Social media is pretty much a blight on society, a timewasting temptation to reveal way too much information that should be kept private. The rise of cyberbullying and online outrage mobs are symptoms of what I call the Cyber Sturmabteilung, the Internet incarnations of san-coulottes, lynch mobs, Red Guards, Khmer Rouge. The only way to win that game is to not play.
- Chelsea Clinton(!) called out for NZ Muslim massacre
- When Kids Realize Their Whole Life Is Already Online
- Cybersocials get freaked out by The Antisocial
- Google Chrome may be improving incognito browsing. Why do I suspect a catch?
In a world of doom and gloom, a couple of bright spots appear:
- Indefatigable theatre critic Terry Teachout gives us this delightful bit of wisdom
“You were made for enjoyment, and the world was filled with things which you will enjoy, unless you are too proud to be pleased by them, or too grasping to care for what you cannot turn to other account than mere delight.”John Ruskin, The Stones of Venice
The Surveillance Market is set to invade your local quick-stop, grocer, or ice house.

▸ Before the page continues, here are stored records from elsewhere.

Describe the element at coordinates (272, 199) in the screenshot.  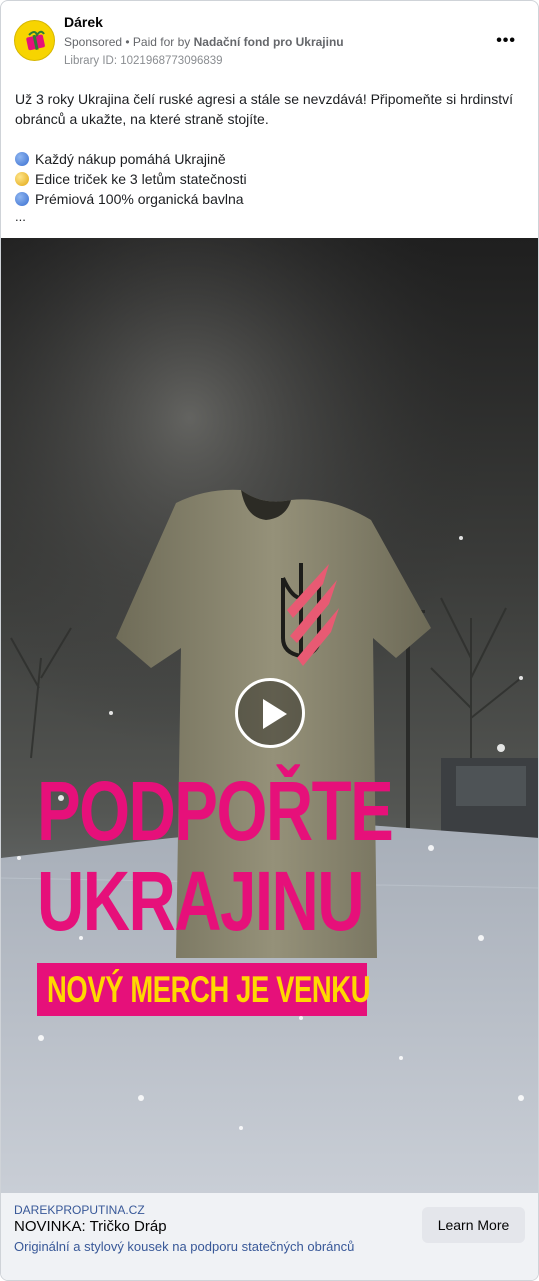
I see `bullet-item: Prémiová 100% organická bavlna` at that location.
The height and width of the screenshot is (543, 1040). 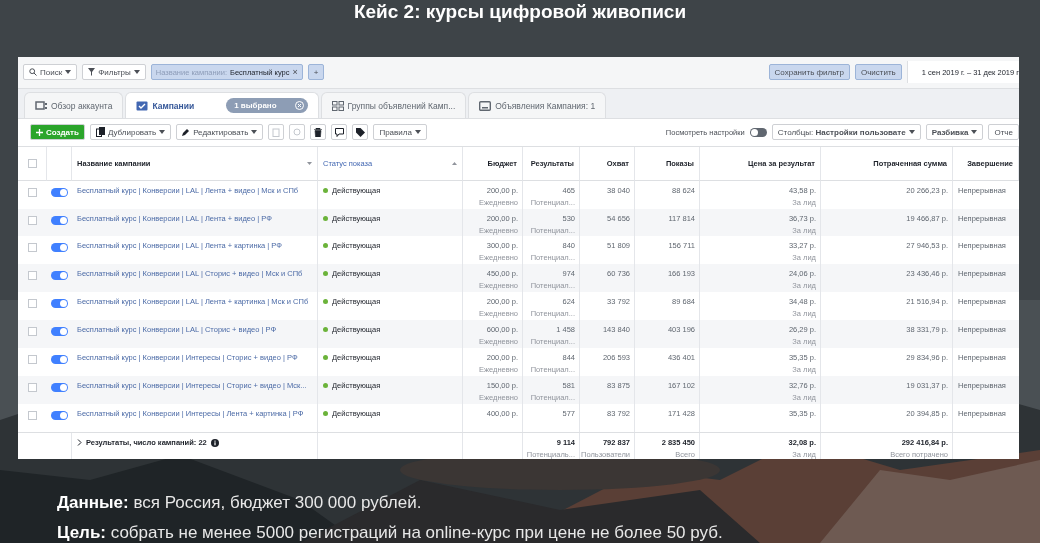 I want to click on reports-button: Отче, so click(x=1004, y=132).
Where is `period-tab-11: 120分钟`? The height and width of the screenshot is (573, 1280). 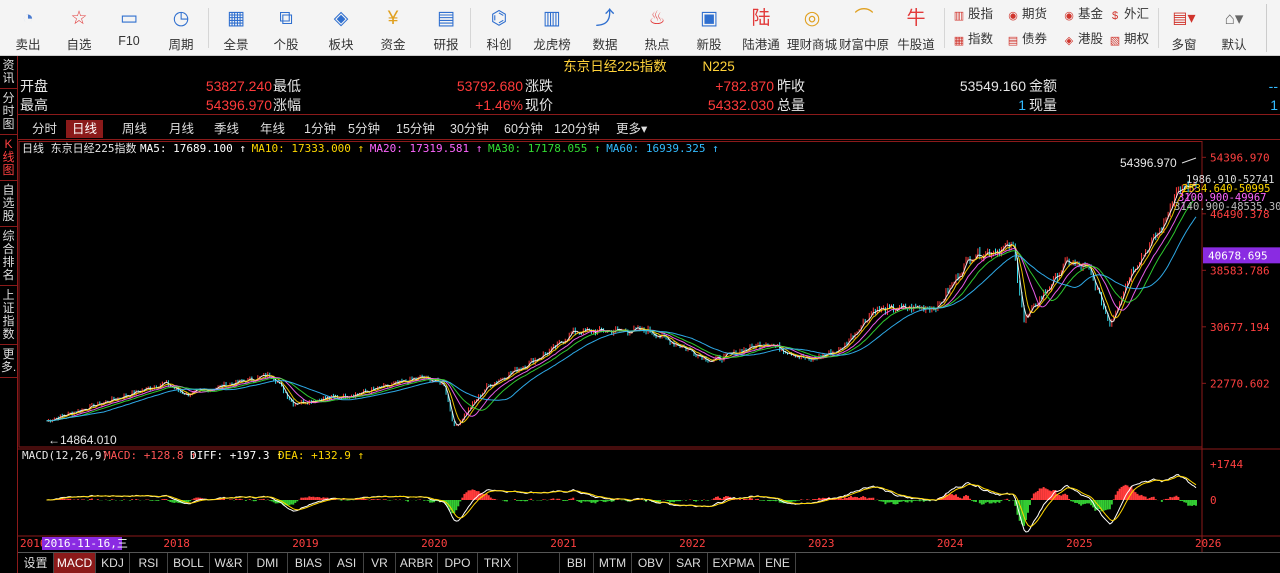 period-tab-11: 120分钟 is located at coordinates (577, 129).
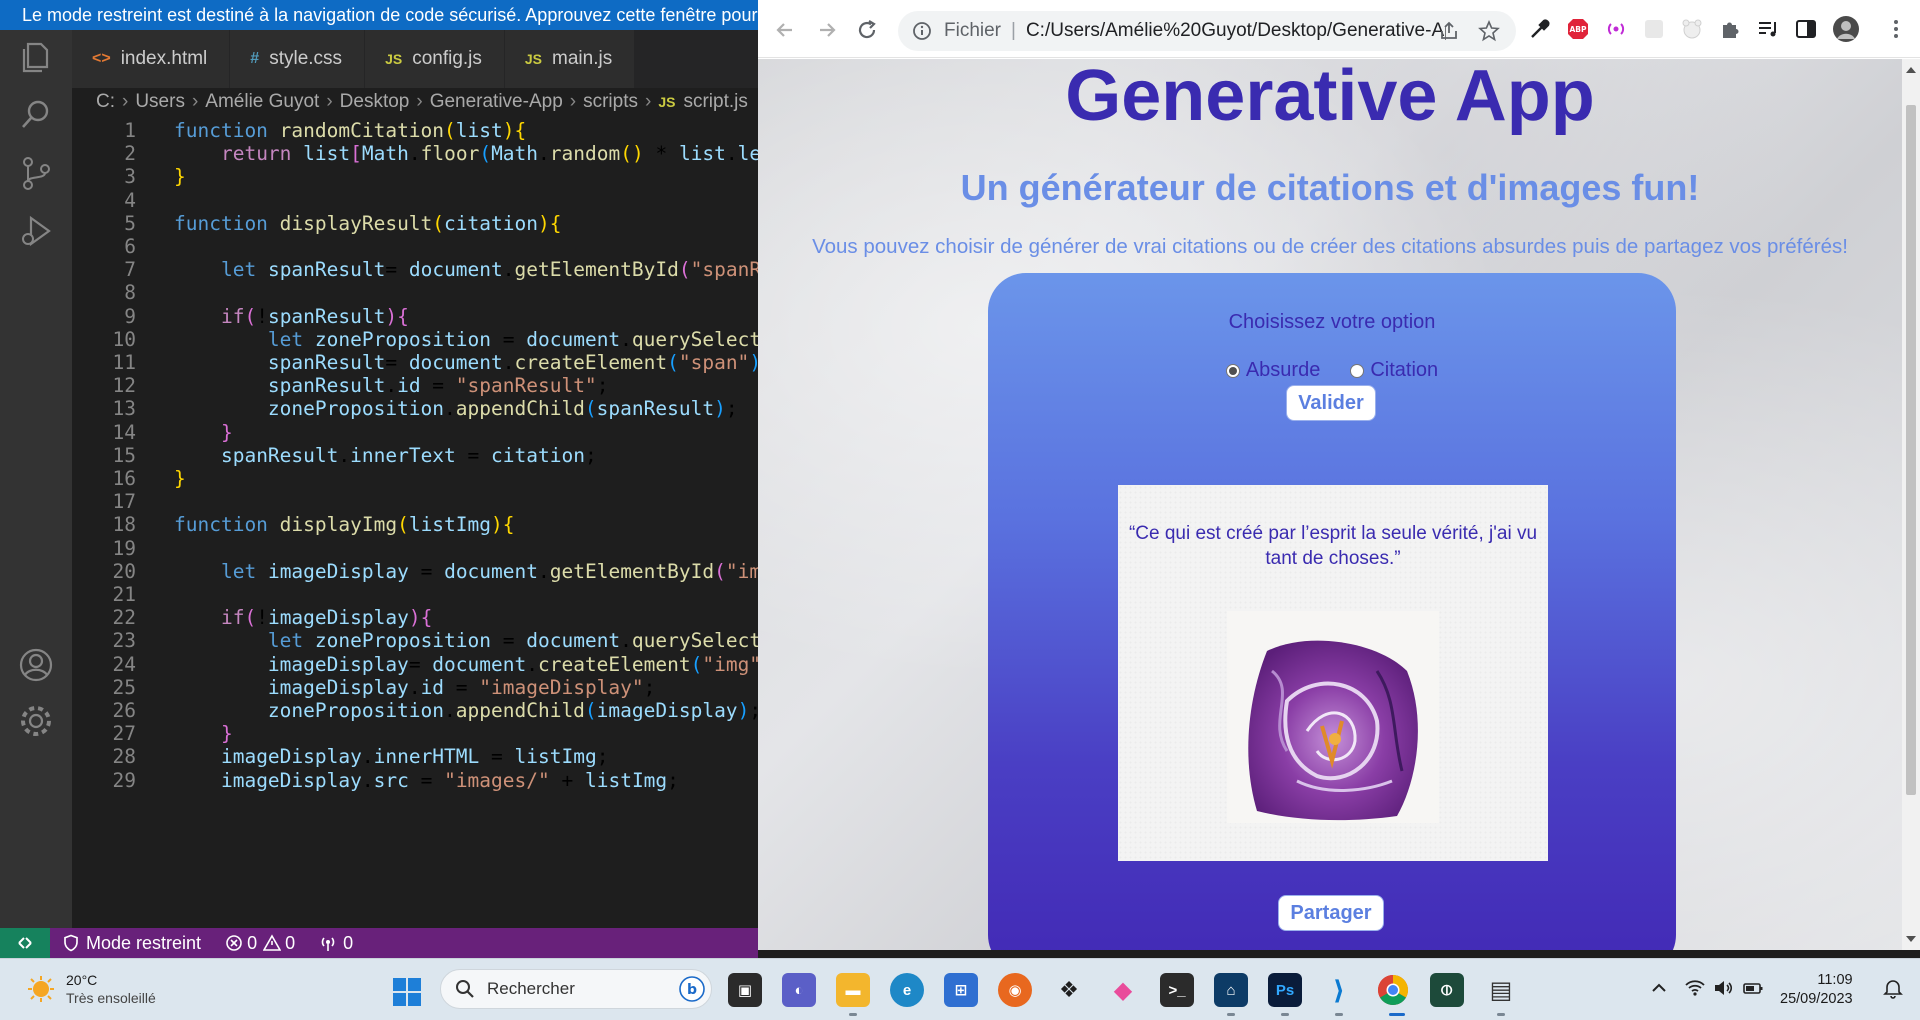 This screenshot has width=1920, height=1020. Describe the element at coordinates (1768, 29) in the screenshot. I see `media-controls-icon` at that location.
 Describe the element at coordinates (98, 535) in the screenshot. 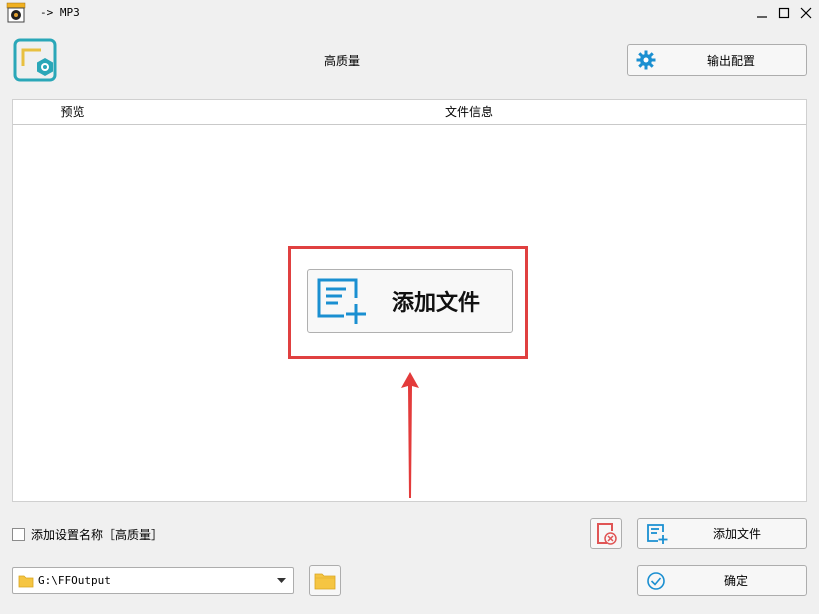

I see `add-preset-name-label: 添加设置名称［高质量］` at that location.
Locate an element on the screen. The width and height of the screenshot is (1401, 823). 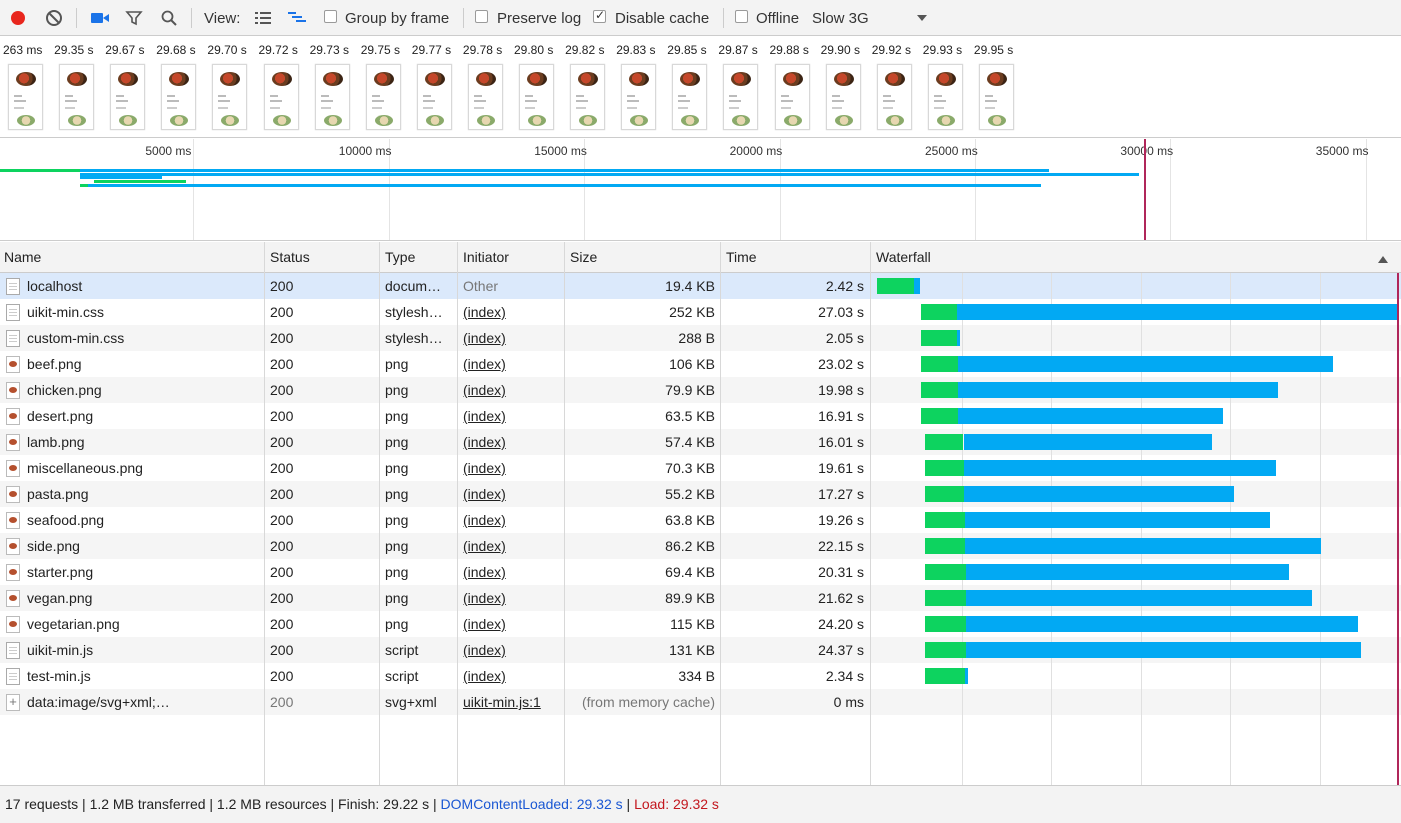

A new digital door technology from a company called Cooler Screens is now being tested in Walgreens, and it sounds absolutely awful. Rather than a basic, transparent glass door, coolers and freezers will be sealed by screens that show a sanitized image of the products behind them. Supposedly, these screens will:
- Save energy
- Help monitor inventory
- Help customers with poor eyesight
- Make products more visually appealing
That’s all nice enough, and those mild benefits might even be worth replacing a simple glass pane with a complex TV screen. However, further reading ultimately makes those benefits sound like nothing so much as an after-the-fact justification for the real motives behind this technology:
Flashing banner ads float between the digital rows of goods…in addition to the flashy ads and “smart” merchandising, these screens are equipped with sensors and cameras designed to watch and profile the appearance and actions of customers who find themselves in their path, like me. Approximate age and gender. How long my gaze lingers on the bottles of tea.
And they don’t even hide the fact that they’re watching you! Zuboff is right when she says the corporate desire for behavioral data is insatiable.
Maybe it’s just me, but I don’t think having Big Brother determine whether I’m buying milk, soda pop, or a cold beer is any of their business. I won’t patronize Cool Screeners.
Be a dirty shame if someone banged a shopping cart into these screens and disabled them (hey, it happens to smartphones all the time).
Tip from Stephen Green writing at the Instapundit.